___ BLOQUE DE TEXTO ___

A finales de 1990, el Departamento de Educación de Estados Unidos
efectuó uno de los estudios a mayor escala, el ECLS (Estudio Longitudinal de la Primera
Infancia), que pretendía
calcular el progreso académico de más de veinte mil niños desde la guardería
hasta el quinto curso. El estudio reunía toda clase de información
de un amplio espectro de niños: estructura familiar, etnia, posición
socioeconómica, nivel de educación de los padres y otros.
Las estadísticas extraídas del ECLS muestran
la siguiente correlación: un niño
con gran cantidad de libros en casa tiende a tener mejores calificaciones que
uno sin ellos. Hasta ahí todo parece lógico: el niño copia lo que ve en casa.
Pero
las correlaciones no son conclusiones, porque pueden existir variables que no
se han tenido en cuenta. Para que la correlación tenga mayor peso debe
manifestarse entre niños lo más parecidos entre sí en todos los rasgos, salvo
en el de acumular libros en casa y que sus padres tengan hábitos lectores.
Las estadísticas entonces nos dicen otra cosa bien distinta: tener libros cerca o visitar museos o bibliotecas no es una
causa de la inteligencia y de los hábitos lectores del niño sino un indicador.
Esto significa, por ejemplo, que si introducimos a un niño
cualquiera (un niño adoptado, por ejemplo) en un hogar donde florezca la
lectura y los libros, no hay
ninguna razón para pensar que ese niño se volverá adicto a la lectura salvo si
naturalmente tiene tendencia a ello.
La mayoría de padres que poseen muchos libros en casa y que se
preocupan de que sus hijos se aficionen a la lectura tienden a ser individuos
inteligentes, inquietos y aficionados a la lectura. Esos rasgos son en cierta
medida hereditarios. De modo
que sus hijos nacerán predispuestos para ello y el que los padres hagan el
esfuerzo extra de inculcar lo que ya potencialmente está inculcado en ellos no
será más que reiterativo.
Y como os decía antes, lo mismo pasaría si ahora emplearais
trucos del tipo llenar la casa de libros o fingir que os gusta leer frente a
vuestros hijos: unos padres que se tomen esas molestias por estimular la parte
intelectual de sus hijos probablemente también
tienen una dotación genética que les hace tener especial interés por aspectos
intelectuales: así que sus hijos también habrán heredado ese interés.

___ DATOS MOSTRADOS ___

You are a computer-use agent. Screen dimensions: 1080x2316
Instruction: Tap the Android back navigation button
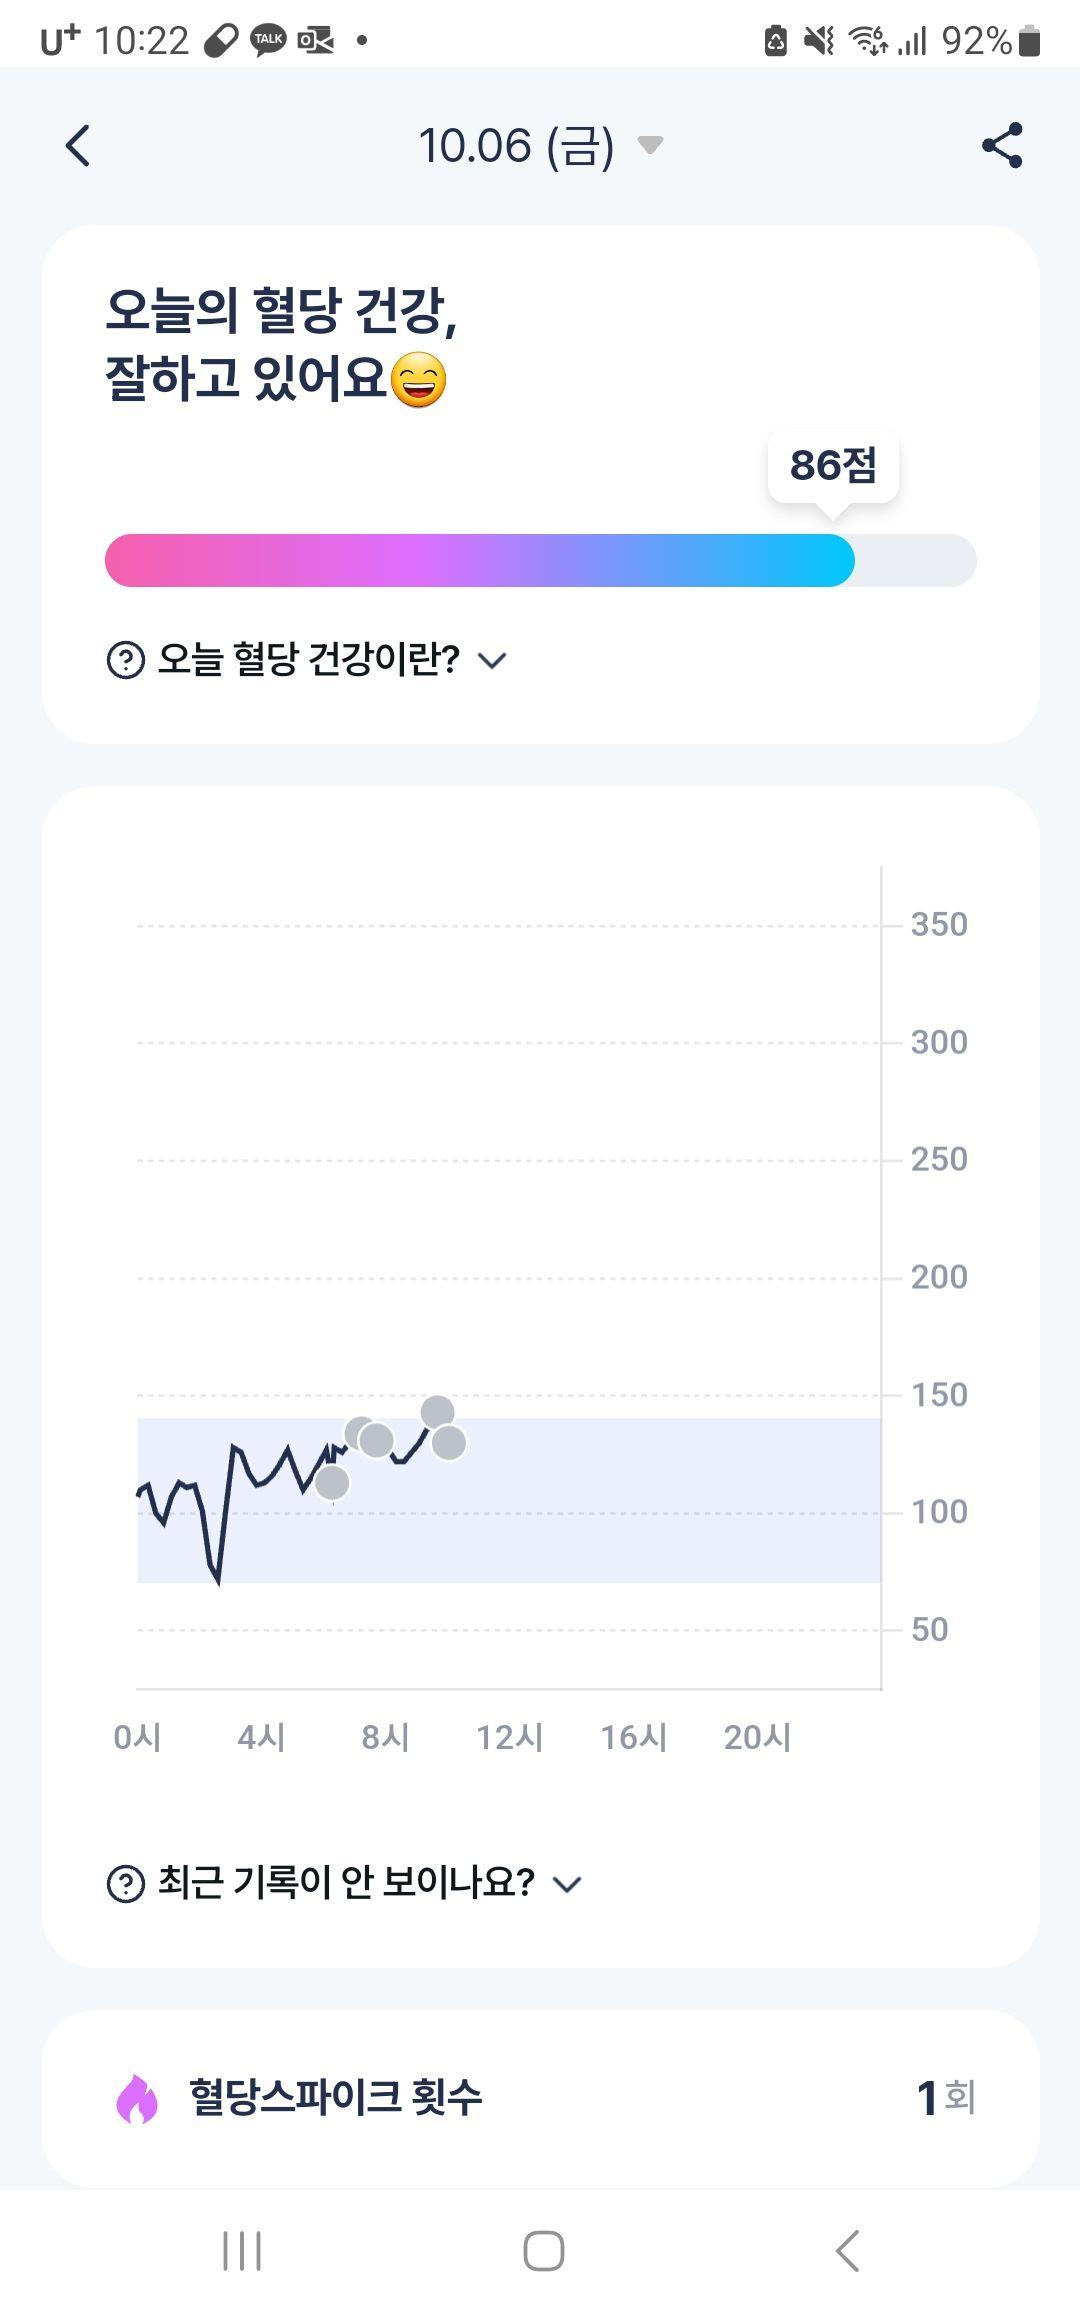(846, 2252)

___

• EJERCICIO: En el texto sobre el estudio ECLS, ¿de cuántos niños pretendía calcular el progreso académico ese estudio? El material no hace falta para resolver nada de lo que se pide.

• RESPUESTA ESCRITA: De más de veinte mil niños, desde la guardería hasta el quinto curso.